▸ **PROBLEM 1**: In the MySpace video filtering article, which company licensed its filtering technology to MySpace?
▸ **PROBLEM 2**: Return verbatim the portion of the MySpace video filtering article that opens with the words containing "MySpace announced this" and closes with "use of content.".

___ SELECTED EXTRACT ___

MySpace announced this morning that it is offering free indexing to any content producers who want to block users from uploading their copyrighted videos. The site has been offering audio filtering and limited video filtering since late last year. The biggest question on the table is whether and when YouTube will do the same, as it promised to do when it was acquired by Google. Other questions include those around fair use of content.
MySpace has licenced the filtering technology from Audible Magic, an acoustic fingerprinting company that acquired a video filtering technology called Motional Media ID™ in November. Motional Media was invented by David W. Stebbings, a Senior VP for Technology at the RIAA from 1995 through 2000.
The company’s technology is said to recognize unique signature vectors in seconds. Sources close to another company, MotionDSP (our coverage) tell us that company will soon announce a similar product that track unique patterns of motion in video footage.

___ COLLECTED DATA ___

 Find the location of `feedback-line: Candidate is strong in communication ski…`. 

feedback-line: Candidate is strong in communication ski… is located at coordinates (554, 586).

___

▸ **YOUR SOLUTION 1**: Audible Magic

▸ **YOUR SOLUTION 2**:
MySpace announced this morning that it is offering free indexing to any content producers who want to block users from uploading their copyrighted videos. The site has been offering audio filtering and limited video filtering since late last year. The biggest question on the table is whether and when YouTube will do the same, as it promised to do when it was acquired by Google. Other questions include those around fair use of content.